Vocês têm um centro de inteligência agrícola em Porto Alegre, sediado bem distante das fazendas onde vocês plantam. E precisam ter uma base de TI robusta, para integração e análise dos dados colhidos em campo. Como vocês se preparam para esse momento?

Tem que ter um time de TI lá na matriz. Temos um time de desenvolvedores e muitos aplicativos que usamos hoje são nossos. É um diferencial em nível de fazenda. Cada fazenda tem que ter um técnico de TI que possa atender as demandas do dia a dia. O centro de inteligência agrícola coordena isso, dando suporte para as fazendas, treinando os técnicos das fazendas para operar os equipamentos, os tablets e as máquinas dentro das fazendas. Não adianta você comprar a tecnologia, investir e não preparar as pessoas, porque são elas que executam tudo isso.

Recentemente a SLC fez a aquisição de um sistema de gestão da SAP. Qual é o objetivo, integrar essas operações?

Será um upgrade de ERP na companhia. A gente vai implantar esse sistema muito mais integrado e mais automatizado. Toda a parte de gestão agrícola estará conectada com a parte do backoffice. O objetivo dessa mudança é ter um sistema muito mais moderno.

Na sua visão, qual vai ser a marca dos anos 2020? A inteligência artificial seria uma delas?

A inteligência artificial faz parte da agricultura digital, para desenvolver softwares que consigam interpretar o conjunto de dados que são coletados. Não é suficiente ter dados, é necessário gerar informações, e aí a inteligência artificial vai nos ajudar. Os anos 2020 serão anos de mudanças muito rápidas. Daqui a cinco anos vai ser muito diferente operar uma fazenda. Quando a gente pensa em uma revolução digital na agricultura mundial, vai ser os anos 2020 que vai acontecer essa revolução na forma de produzir. Haverá mais produção, mais produtividade, menor custo, o produto vai ser mais barato. E quem vai se beneficiar disso tudo é o consumidor. E além da consolidação digital, uma outra área que vai ser muito forte – e talvez ser a marca da década – é a produção sustentável.

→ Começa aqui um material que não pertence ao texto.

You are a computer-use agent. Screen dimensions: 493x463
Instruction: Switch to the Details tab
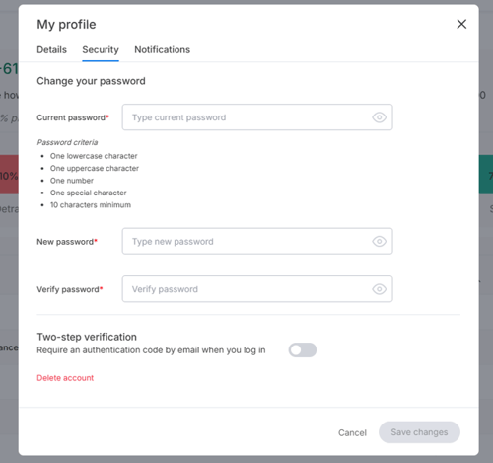[x=51, y=49]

No passado, a preocupação era ter o alimento, não era a qualidade do alimento. A agricultura digital vai permitir que você tenha rastreabilidade, vai permitir que você tenha o controle da produção, saber se ela está sendo feita de uma forma sustentável. O PIB per capita está crescendo em todos os países do mundo e com isso o consumidor mundial vai ficar mais exigente. Então, eu acho que a década de 2020 vai ser uma década da sustentabilidade e felizmente a gente vai poder mudar a imagem do setor.